Wenige Augenblicke später gesellte sich Sergeant Dobson zu uns.

»Sie haben ihn also gefunden?«, keuchte er und wischte sich mit einem Taschentuch über das verschwitzte Gesicht.

»Haben wir, danke«, entgegnete Lady Hardcastle.

»Wann hat Mattick ihn denn entdeckt?«, fragte der Inspektor.

»Dem Bericht des jungen Hancock zufolge hat er heute Morgen so gegen sieben auf der Wache angerufen«, keuchte der Sergeant.

»Er hat angerufen?«

»Ja, Sir. In der Mostmühle haben sie ein Telefon. Von da hat er angerufen.«

»Aha. Und die Mostmühle ist …?«

»Ungefähr zehn Minuten zu Fuß da entlang«, erwiderte der Sergeant und deutete in die entsprechende Richtung.
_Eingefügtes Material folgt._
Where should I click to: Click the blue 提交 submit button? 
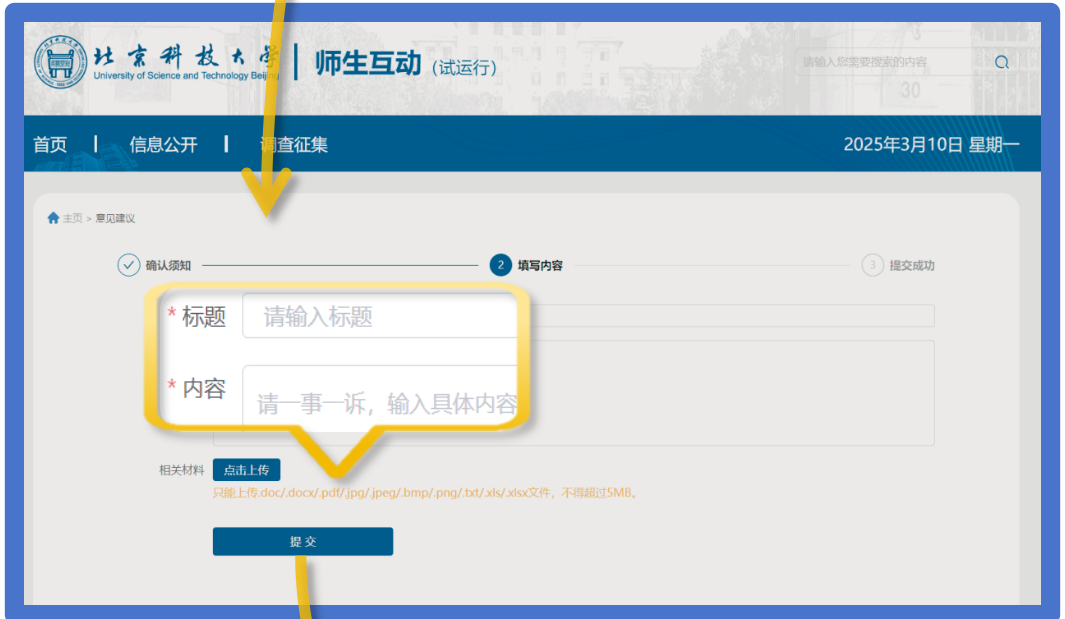tap(302, 541)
»Wir lassen ihn also ein paar Minuten schockiert sein und geben ihm weitere zehn Minuten, um zu seinem Telefon zu gehen, das heißt, er hat die Leiche um etwa Viertel vor sieben gefunden, wahrscheinlich sogar ein bisschen früher. Es ist ein recht großer Garten, also ist er vielleicht schon eine Weile hier gewesen, bevor er Mr. Cridland entdeckt hat. Das heißt, er könnte schon um … sagen wir sechs Uhr hier gewesen sein? Das ist doch ziemlich seltsam, finden Sie nicht? Ich frage mich, was ein Ciderhersteller um sechs Uhr morgens in einem Obstgarten will?«

»Das ist möglicherweise verdächtig«, pflichtete ihm Lady Hardcastle bei. »Aber es gibt Cridlands Mörder immer noch mehr als eine Stunde Tageslicht, selbst wenn wir vermuten, dass es nicht mitten in der Nacht passiert ist. Und Mattick hat ein plausibles Interesse am Zustand der Äpfel, also hat er jedes Recht, hier zu sein. Es würde mich überhaupt nicht wundern, wenn er den Garten oft besucht hat. Ich nehme an, dass es einen perfekten Zeitpunkt für die Obsternte gibt, genau wie bei Weintrauben. Erinnerst du dich noch an dieses Weingut an der Loire, Flo? Wie hieß der Winzer doch gleich?«

»Georges Rousseau«, erwiderte ich.

»Ach ja, der gute Monsieur Rousseau. Sein Weingut hat einen der besten Pouilly-Fumés hergestellt, die ich jemals gekostet habe, und er hat ein Theater um die Reben gemacht, als wären sie seine Kinder. Ich könnte mir vorstellen, dass jemand, der sich Meister der Ciderkellerei nennt, genauso pingelig ist.«

»Da haben Sie wahrscheinlich recht«, entgegnete der Inspektor. »Ich unterhalte mich zu gegebener Zeit mit ihm. Also gut, Sergeant, haben Sie schon den Abtransport der Leiche des armen Mr. Cridland in die Wege geleitet?«

»Habe ich, Sir«, erklärte Sergeant Dobson stolz. »Der junge Hancock müsste jeden Moment mit Dr. Fitzsimmons’ Kutsche hier sein. Damit transportieren wir die Leiche zu dessen Praxis. Dort können Sie ihn abholen lassen.«

»Guter Mann. Nun, ich denke, mehr können wir im Augenblick nicht tun. Dr. Gosling und ich kommen dann später zu Ihnen auf die Wache.«

»Möchten Sie so lange vielleicht mit zu uns kommen?«, fragte Lady Hardcastle. »Wir sind noch vor dem Frühstück aufgebrochen, Sie also bestimmt auch.«

»Du hast meine Gedanken gelesen, altes Mädchen«, erwiderte Dr. Gosling. »Ich habe schon immer vermutet, dass deine Köchin bestimmt ein ganz vorzügliches Frühstück zubereitet.«

»Das tut sie tatsächlich. Wir treffen uns bei uns zu Hause.«

Lady Hardcastle konnte nicht widerstehen, sich auf dem Nachhauseweg ein Rennen mit Inspektor Sunderland zu liefern. Wir spazierten alle gemeinsam zurück zu den Autos, aber sobald das Tor in Sicht kam, legte sie einen Zahn zu, und mir wurde bewusst, dass nur ein letzter Rest von Anstand und Würde sie daran hinderte, die verbleibenden zwanzig Meter zu sprinten.